Different orientations of tension vectors applied during face-lift surgery in cadavers achieved different structural changes to key points across the face, according to recent study results.
Researchers performed anatomic dissections on 10 fresh-frozen cadaver heads (mean age, 73.3 years; five men) in an academic tertiary care center. In sequence, three rhytidectomy procedures were performed: vertical tension vector plication (vertical lift), superolateral tension vector plication (superolateral lift) and superolateral tension vector plication combined with midline platysmal plication (superolateral lift with platysmal plication).

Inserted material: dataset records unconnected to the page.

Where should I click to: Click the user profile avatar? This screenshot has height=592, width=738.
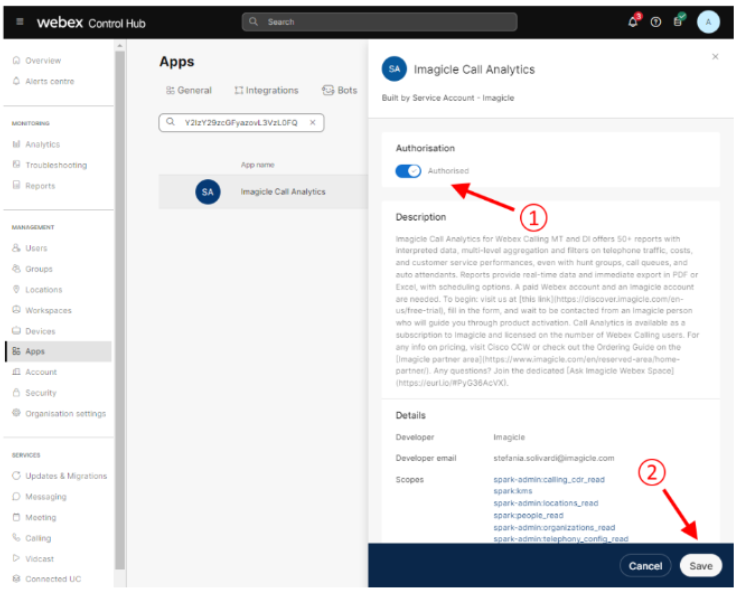click(x=708, y=22)
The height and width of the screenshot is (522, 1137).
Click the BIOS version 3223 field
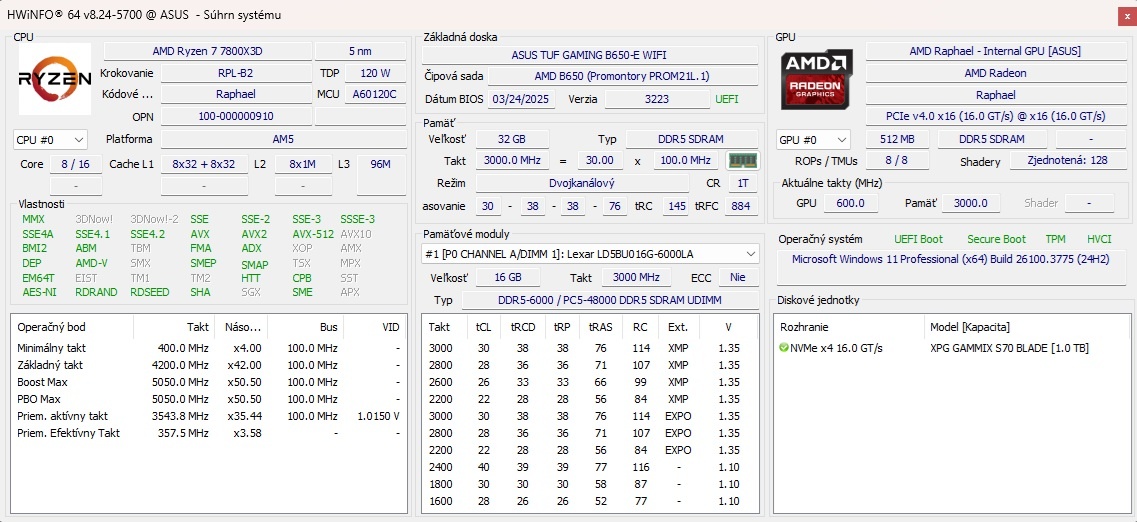(656, 99)
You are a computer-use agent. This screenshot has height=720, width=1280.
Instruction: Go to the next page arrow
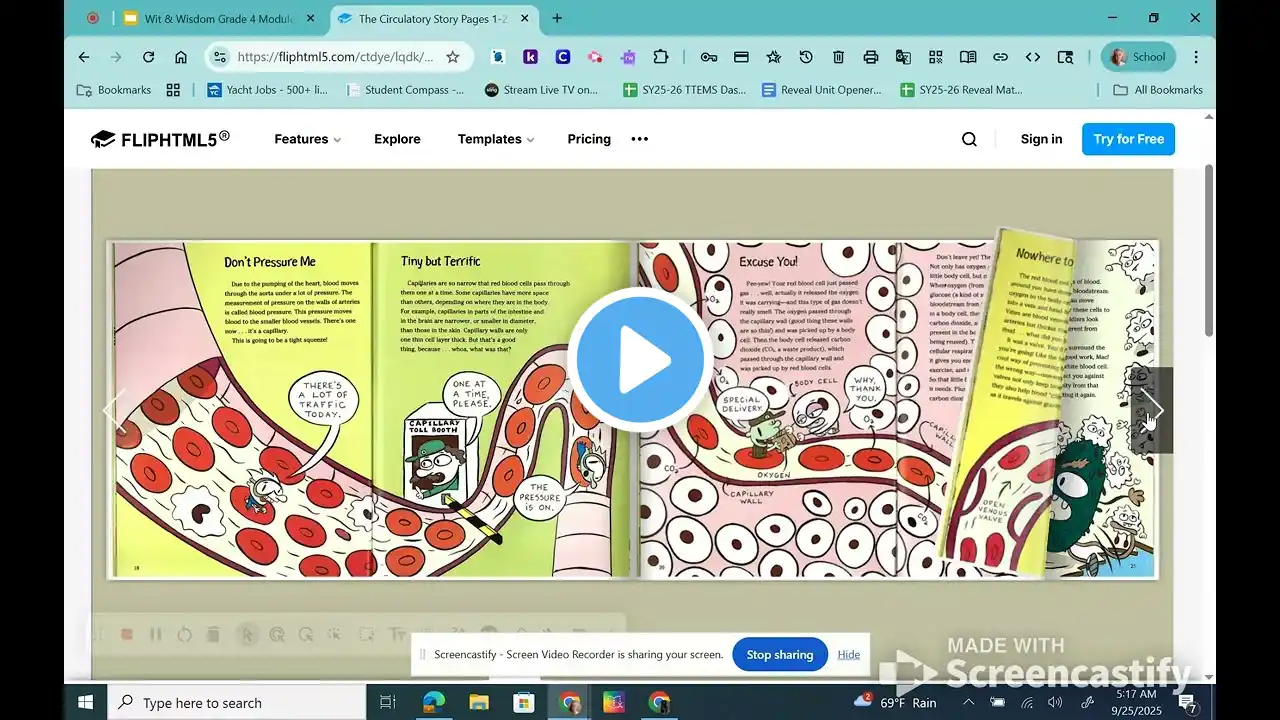pos(1151,410)
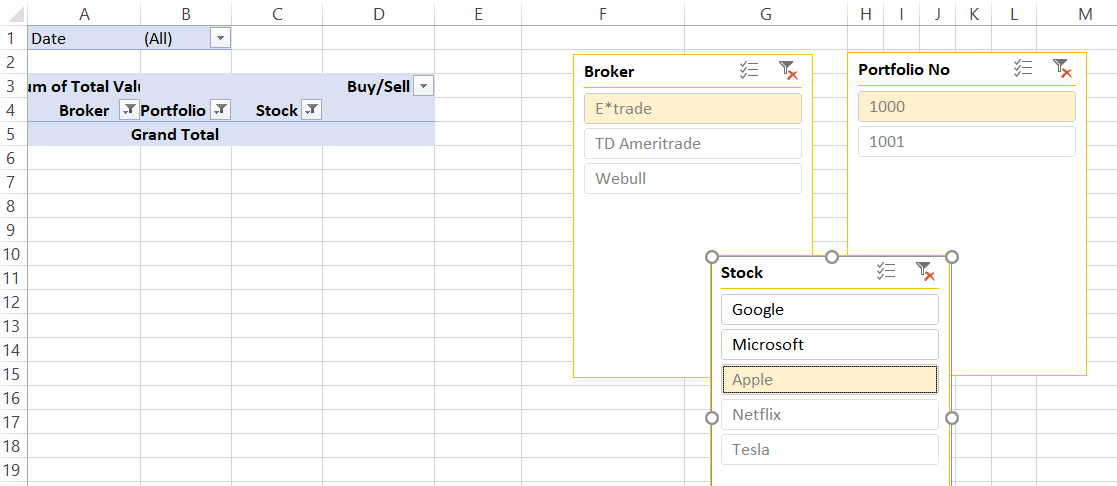Image resolution: width=1117 pixels, height=486 pixels.
Task: Select Google in the Stock slicer
Action: 829,310
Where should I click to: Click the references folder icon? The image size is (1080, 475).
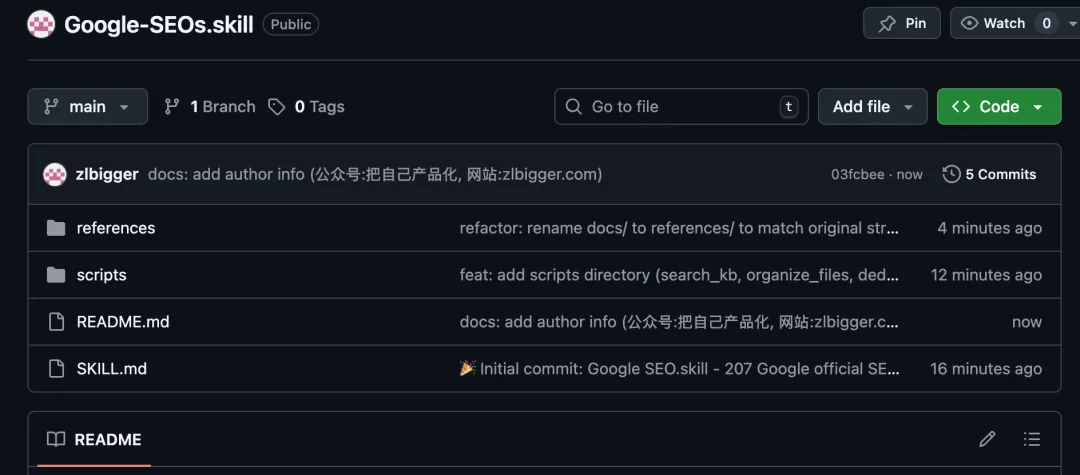56,228
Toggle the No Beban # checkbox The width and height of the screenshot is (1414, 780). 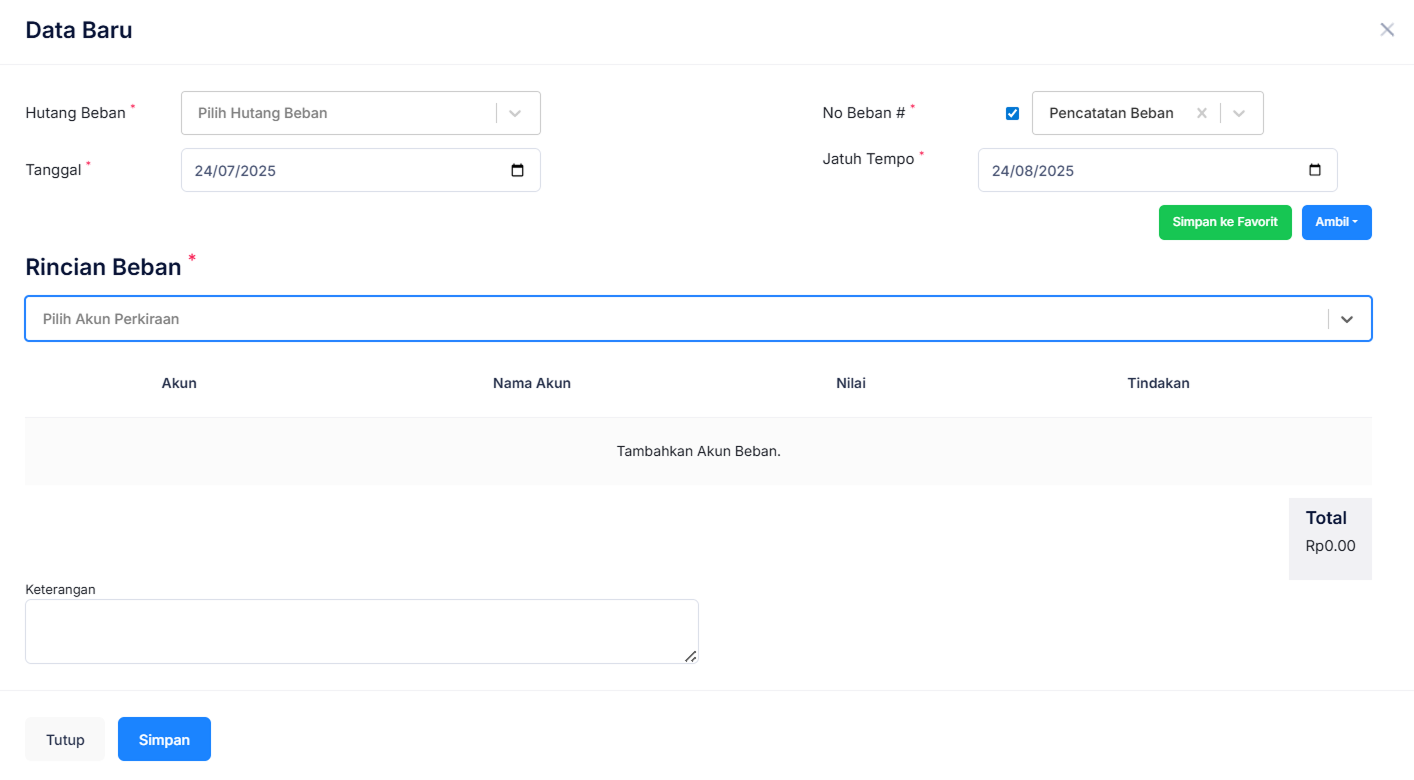coord(1012,113)
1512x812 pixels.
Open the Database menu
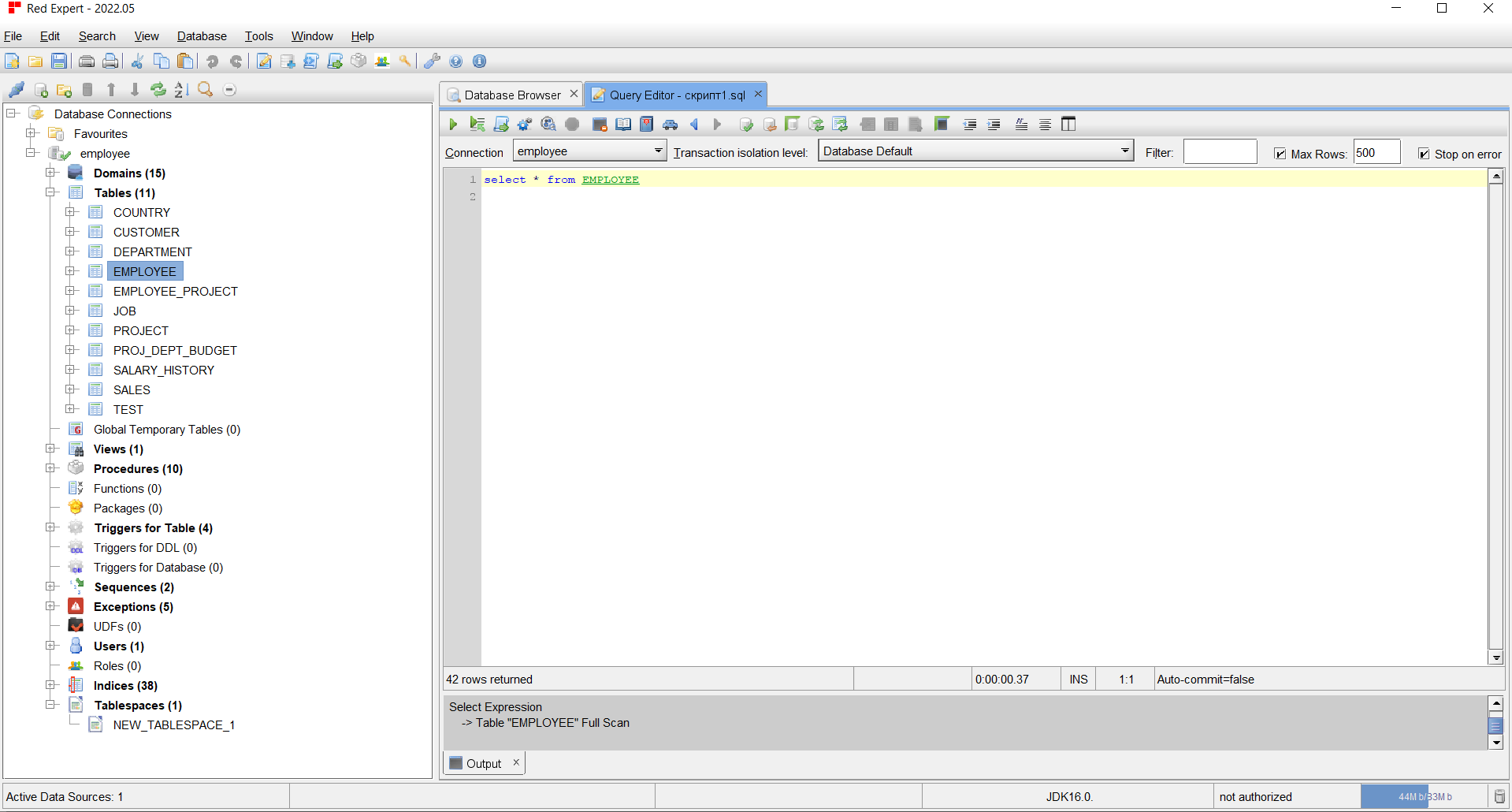coord(202,36)
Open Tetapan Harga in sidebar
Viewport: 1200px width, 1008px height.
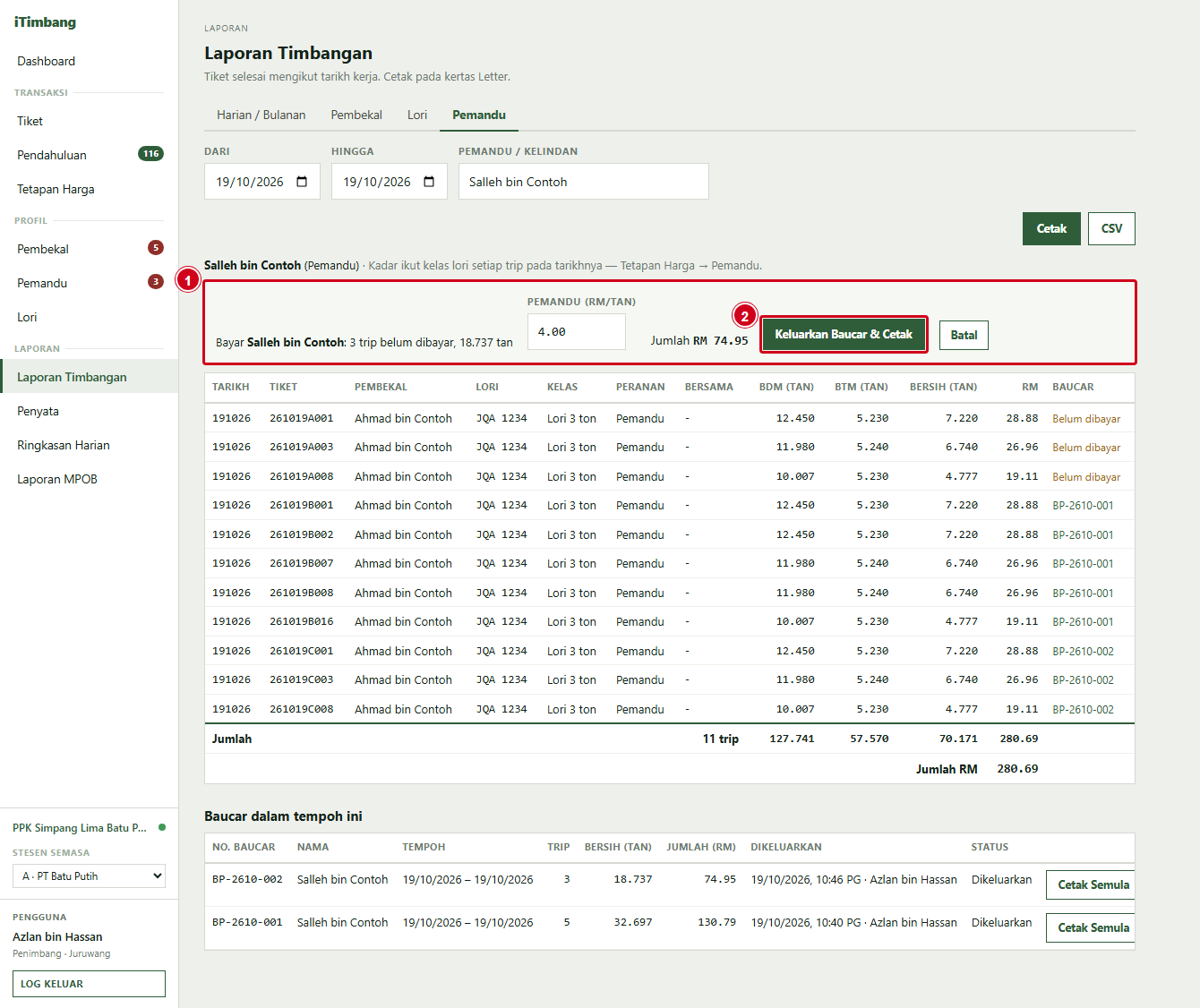point(56,189)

The amount of lift at four standard key points was measured and recorded, and differences in the lift were analyzed after each procedure.
At all four points, significant effects were observed (P<.001), with vertical lift achieving the highest mean total lift (7.24 mm; 95% CI, 6.49 mm-7.99 mm), followed by superolateral lift (5.16 mm; 95% CI, 4.41 mm-5.91 mm) and superolateral lift with platysmal plication (3.14 mm; 95% CI, 2.39 mm-3.89 mm). After superolateral lift, platysmal dehiscence increased by 1.8 mm (P=.002), while it decreased by 1.7 mm after vertical lift (P=.002).
“Our study has particular relevance to the ongoing evolution of facial rejuvenation techniques,” the researchers concluded. “Although modern face-lift surgery offers patients outstanding results, continued efforts to understand the anatomic correlates of aging and of facial rejuvenation allow further refinements of the techniques and improvements in patient outcomes.
“This study helps the face-lift surgeon and student understand the underlying structural anatomic changes associated with different face-lift techniques, which ultimately result in different cosmetic outcomes.”
Disclosure: The researchers report no relevant financial disclosures.